__Your task__
Rewrite the material below as a numbered list, one line per item, skipping blank lines and leaving out the pictures.

::: Task input

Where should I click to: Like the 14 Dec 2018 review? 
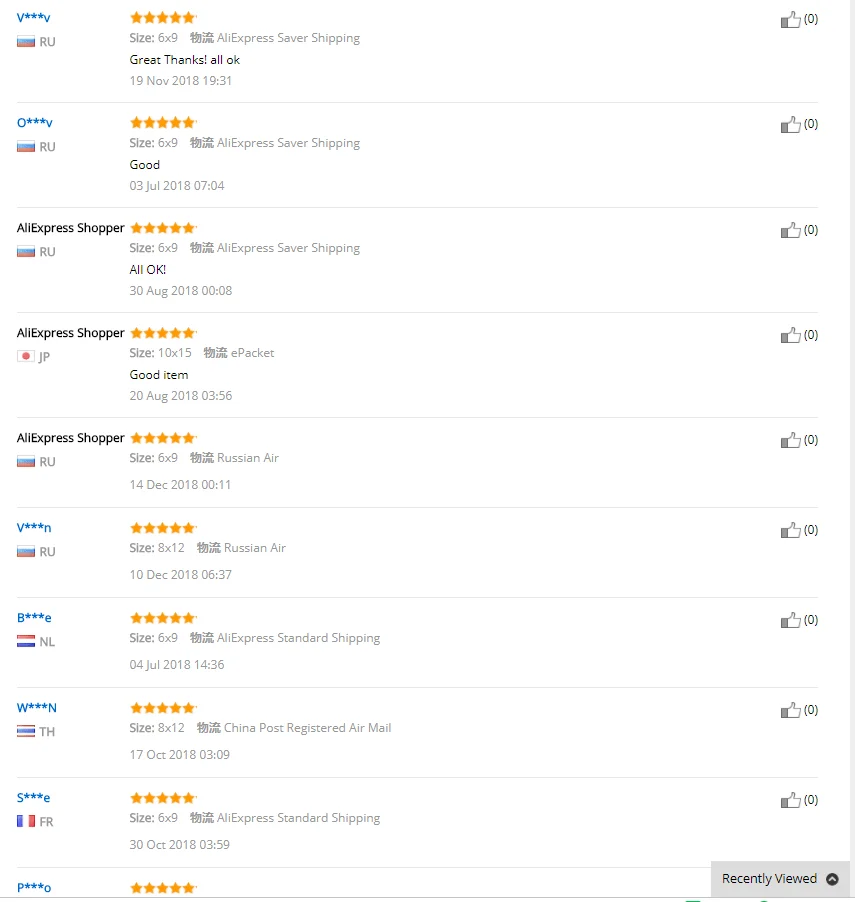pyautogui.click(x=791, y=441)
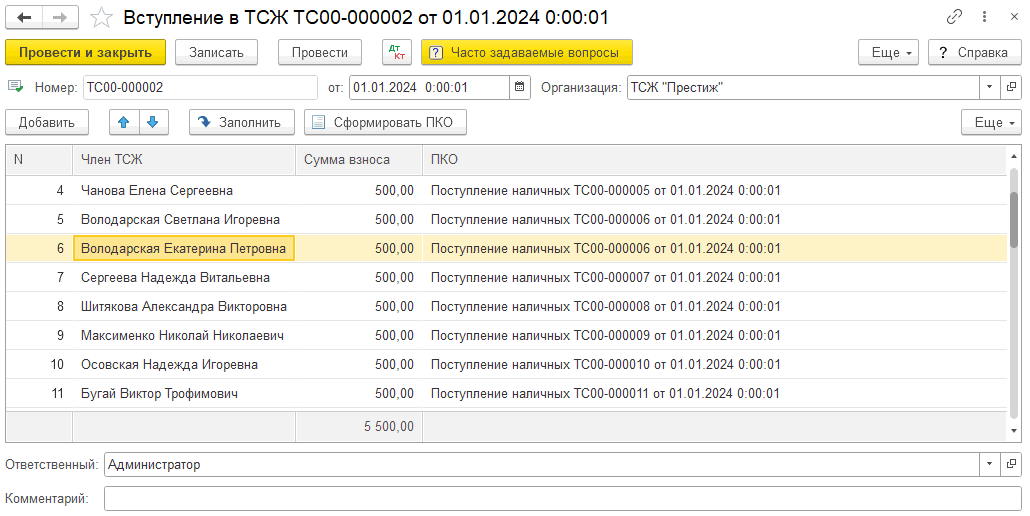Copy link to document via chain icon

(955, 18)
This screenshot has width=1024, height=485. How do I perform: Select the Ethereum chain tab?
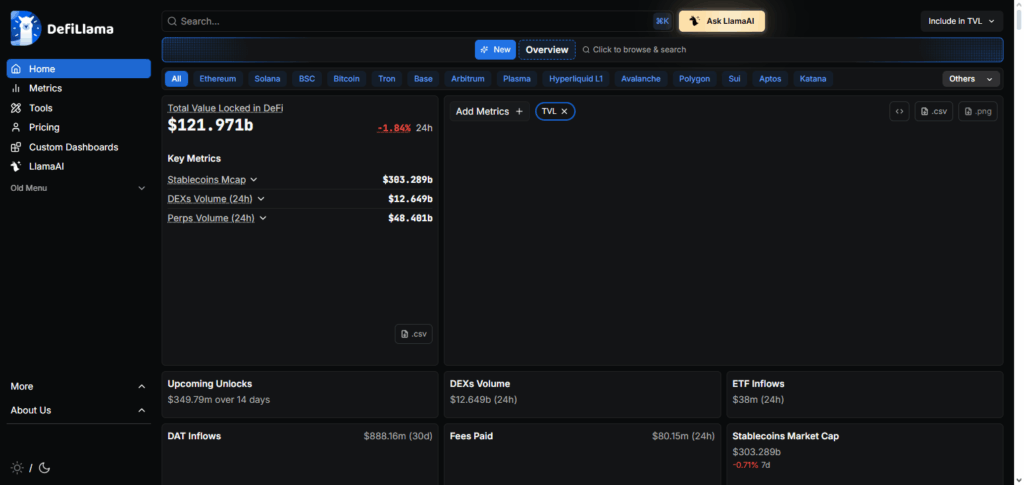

::::::

__Exercise answer__
1. Where should I click to: Like the 14 Dec 2018 review? 
2. pyautogui.click(x=791, y=441)
3. Copy link to document via chain icon
4. (955, 18)
5. This screenshot has width=1024, height=485. How do I perform: Select the Ethereum chain tab?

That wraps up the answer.